* Begin Extracted text *

It splits the given string into three (we pass the entire condition clause to it) and checks if first word matches the rule set by VariableExpression , second one passses the rule set by OperatorExpression and the final one passes the rule set by ValueExpression.

If all passes then it returns true else false.

Finally we have the SentenceExpression which is the parent expression. It takes help of all the terminal and non terminal expressions to validate the given query:

package behavioural.interpreter.pattern;

import java.util.StringTokenizer;

public class SentenceExpression implements Expression {

	Expression deleteExp;

	Expression fromExp;

	Expression tableExp;

	Expression whereExp;

	Expression condtionsExp;

	public SentenceExpression(Expression deleteKeyword, Expression fromKeyword, Expression tableName,
			Expression whereKeyword, Expression conditions) {

		this.deleteExp = deleteKeyword;

		this.fromExp = fromKeyword;

		this.tableExp = tableName;

		this.whereExp = whereKeyword;

		this.condtionsExp = conditions;

	}

	@Override
	public boolean interpret(String sentence) {

		try {

			StringTokenizer tokenizer = new StringTokenizer(sentence);

			String delete = tokenizer.nextToken();

			String from = tokenizer.nextToken();

			String table = tokenizer.nextToken();

			String where = tokenizer.nextToken();

			String conditions = sentence.substring(sentence.indexOf(where) + where.length()).trim();

			boolean valid = this.deleteExp.interpret(delete) && this.fromExp.interpret(from)

* End Extracted text *
* Begin Data section *

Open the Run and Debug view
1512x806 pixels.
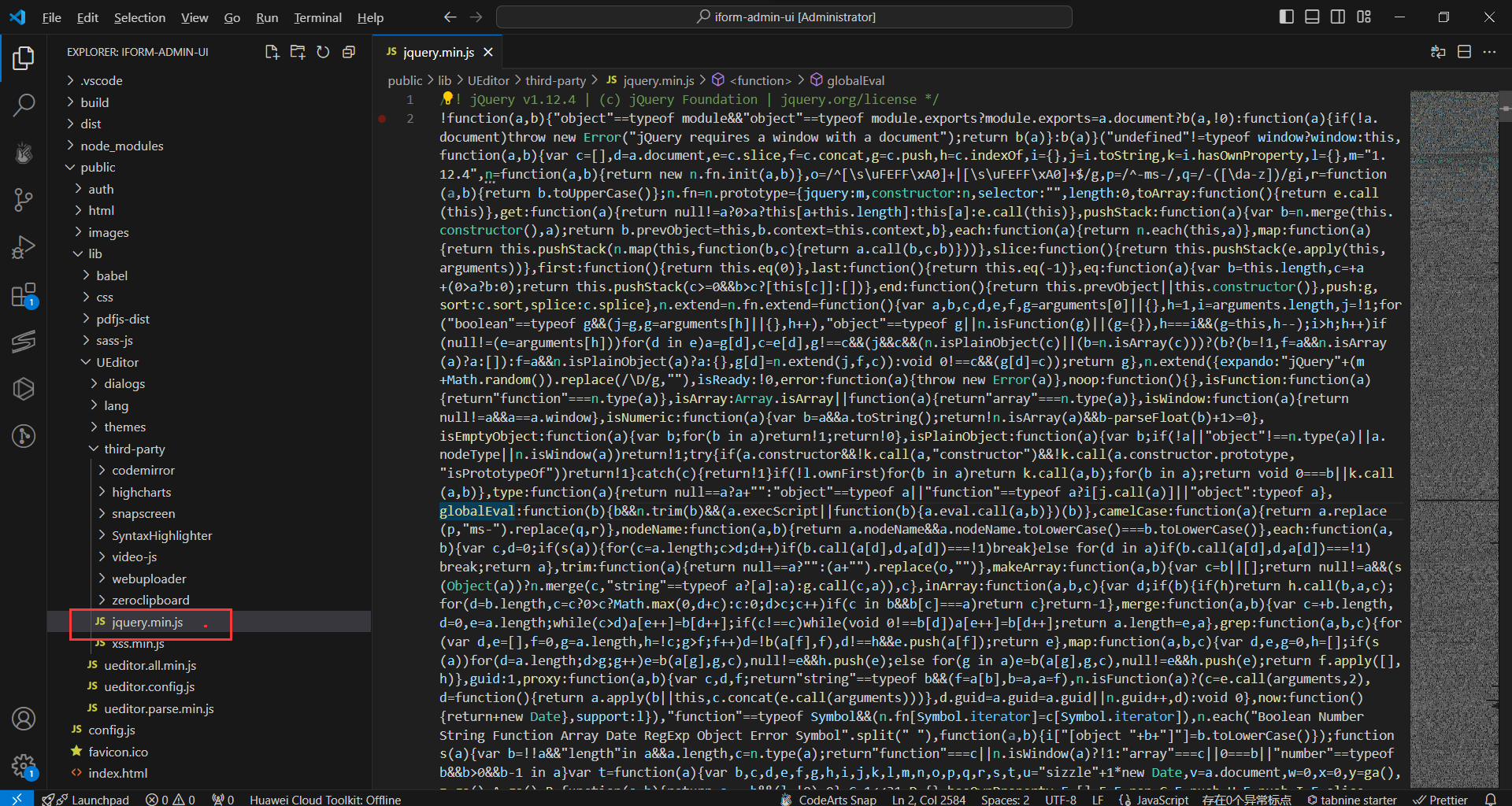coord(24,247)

* End Data section *
* Begin Data section *

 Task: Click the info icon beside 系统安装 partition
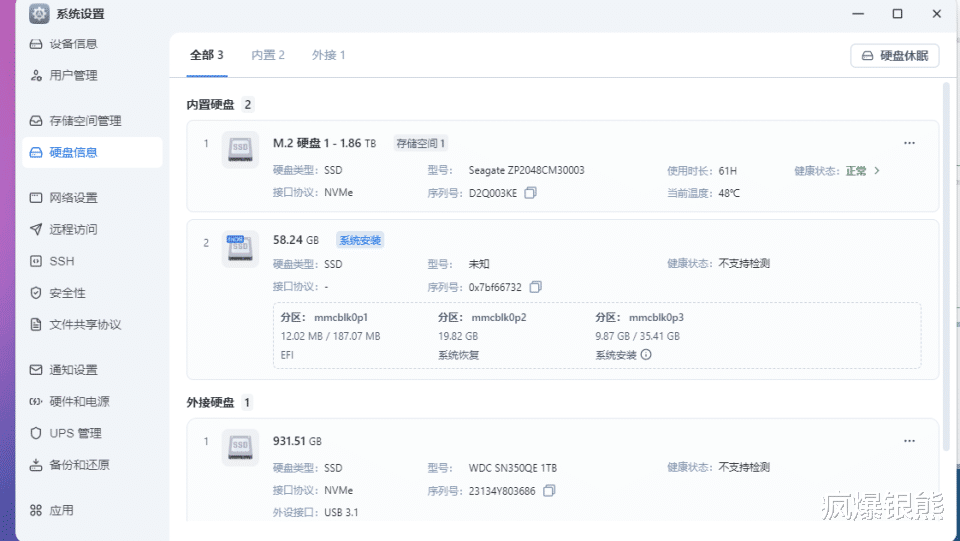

* End Data section *
* Begin Data section *

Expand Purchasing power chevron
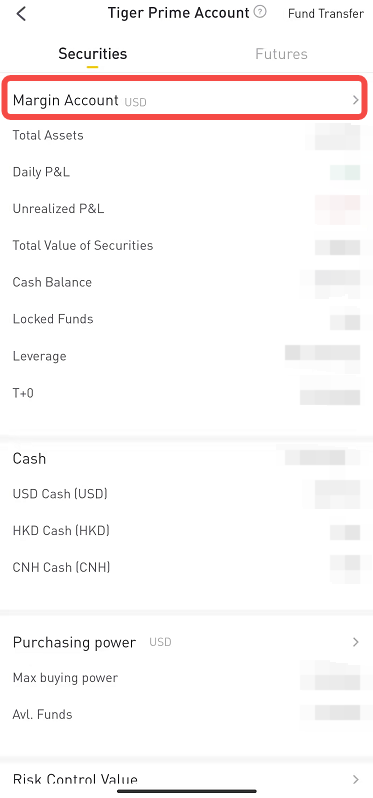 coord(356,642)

* End Data section *

• Written instruction A: In the interpreter pattern text, which class is described as the parent expression?
• Written instruction B: Sum up the interpreter pattern text in two sentences.
• Written instruction C: In the interpreter pattern text, substitute "whereWord" for "where" and write out everything from "String conditions = sentence.substring(sentence.indexOf(where)" down to "this.deleteExp.interpret(delete) && this.fromExp.interpret(from)".

• Exercise solution A: SentenceExpression

• Exercise solution B: One expression splits the condition clause into three words and returns true only if the first, second and final words pass the rules set by VariableExpression, OperatorExpression and ValueExpression. The parent SentenceExpression class holds expressions for the delete keyword, from keyword, table name, where keyword and conditions, and uses the terminal and non terminal expressions to validate the given query.

• Exercise solution C:
String conditions = sentence.substring(sentence.indexOf(whereWord) + whereWord.length()).trim();

			boolean valid = this.deleteExp.interpret(delete) && this.fromExp.interpret(from)